=== Activity ===
A word-for-word restatement of the listing is the only acceptable answer.

=== Material provided ===
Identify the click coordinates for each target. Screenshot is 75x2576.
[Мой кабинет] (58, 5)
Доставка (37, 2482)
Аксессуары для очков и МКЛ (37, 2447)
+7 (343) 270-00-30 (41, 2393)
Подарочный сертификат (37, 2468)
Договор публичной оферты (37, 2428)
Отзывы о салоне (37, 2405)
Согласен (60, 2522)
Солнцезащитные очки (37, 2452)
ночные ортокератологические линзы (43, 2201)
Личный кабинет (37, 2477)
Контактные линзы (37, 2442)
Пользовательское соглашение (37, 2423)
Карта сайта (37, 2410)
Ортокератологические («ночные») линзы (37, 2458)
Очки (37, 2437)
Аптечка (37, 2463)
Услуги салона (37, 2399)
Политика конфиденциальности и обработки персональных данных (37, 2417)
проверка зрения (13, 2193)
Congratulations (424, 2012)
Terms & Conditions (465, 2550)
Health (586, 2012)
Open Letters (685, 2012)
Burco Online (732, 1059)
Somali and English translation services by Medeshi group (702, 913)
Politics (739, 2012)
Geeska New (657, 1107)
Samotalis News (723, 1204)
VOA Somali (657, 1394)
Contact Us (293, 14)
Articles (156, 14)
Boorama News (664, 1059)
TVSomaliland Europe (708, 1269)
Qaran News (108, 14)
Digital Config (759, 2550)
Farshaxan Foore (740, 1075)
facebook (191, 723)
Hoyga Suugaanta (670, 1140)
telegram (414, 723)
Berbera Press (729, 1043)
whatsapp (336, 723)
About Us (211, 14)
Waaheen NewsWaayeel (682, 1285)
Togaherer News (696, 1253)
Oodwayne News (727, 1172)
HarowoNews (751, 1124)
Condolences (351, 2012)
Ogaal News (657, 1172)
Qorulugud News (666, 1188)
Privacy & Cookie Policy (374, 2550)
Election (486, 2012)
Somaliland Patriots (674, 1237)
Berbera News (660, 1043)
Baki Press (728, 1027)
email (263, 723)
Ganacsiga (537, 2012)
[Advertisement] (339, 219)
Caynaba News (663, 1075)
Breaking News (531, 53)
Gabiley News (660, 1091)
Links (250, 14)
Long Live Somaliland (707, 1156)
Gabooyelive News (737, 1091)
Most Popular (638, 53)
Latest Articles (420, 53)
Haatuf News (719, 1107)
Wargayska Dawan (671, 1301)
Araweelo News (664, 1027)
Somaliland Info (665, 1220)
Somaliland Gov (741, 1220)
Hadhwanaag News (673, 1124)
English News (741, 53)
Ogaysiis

=== Solved exercise ===
Identify the click coordinates for each target. Screenshot is 75x2576.
[Мой кабинет] (58, 5)
Доставка (37, 2482)
Аксессуары для очков и МКЛ (37, 2447)
+7 (343) 270-00-30 (41, 2393)
Подарочный сертификат (37, 2468)
Договор публичной оферты (37, 2428)
Отзывы о салоне (37, 2405)
Согласен (60, 2522)
Солнцезащитные очки (37, 2452)
ночные ортокератологические линзы (43, 2201)
Личный кабинет (37, 2477)
Контактные линзы (37, 2442)
Пользовательское соглашение (37, 2423)
Карта сайта (37, 2410)
Ортокератологические («ночные») линзы (37, 2458)
Очки (37, 2437)
Аптечка (37, 2463)
Услуги салона (37, 2399)
Политика конфиденциальности и обработки персональных данных (37, 2417)
проверка зрения (13, 2193)
Congratulations (424, 2012)
Terms & Conditions (465, 2550)
Health (586, 2012)
Open Letters (685, 2012)
Burco Online (732, 1059)
Somali and English translation services by Medeshi group (702, 913)
Politics (739, 2012)
Geeska New (657, 1107)
Samotalis News (723, 1204)
VOA Somali (657, 1394)
Contact Us (293, 14)
Articles (156, 14)
Boorama News (664, 1059)
TVSomaliland Europe (708, 1269)
Qaran News (108, 14)
Digital Config (759, 2550)
Farshaxan Foore (740, 1075)
facebook (191, 723)
Hoyga Suugaanta (670, 1140)
telegram (414, 723)
Berbera Press (729, 1043)
whatsapp (336, 723)
About Us (211, 14)
Waaheen NewsWaayeel (682, 1285)
Togaherer News (696, 1253)
Oodwayne News (727, 1172)
HarowoNews (751, 1124)
Condolences (351, 2012)
Ogaal News (657, 1172)
Qorulugud News (666, 1188)
Privacy & Cookie Policy (374, 2550)
Election (486, 2012)
Somaliland Patriots (674, 1237)
Berbera News (660, 1043)
Baki Press (728, 1027)
email (263, 723)
Ganacsiga (537, 2012)
[Advertisement] (339, 219)
Caynaba News (663, 1075)
Breaking News (531, 53)
Gabiley News (660, 1091)
Links (250, 14)
Long Live Somaliland (707, 1156)
Gabooyelive News (737, 1091)
Most Popular (638, 53)
Latest Articles (420, 53)
Haatuf News (719, 1107)
Wargayska Dawan (671, 1301)
Araweelo News (664, 1027)
Somaliland Info (665, 1220)
Somaliland Gov (741, 1220)
Hadhwanaag News (673, 1124)
English News (741, 53)
Ogaysiis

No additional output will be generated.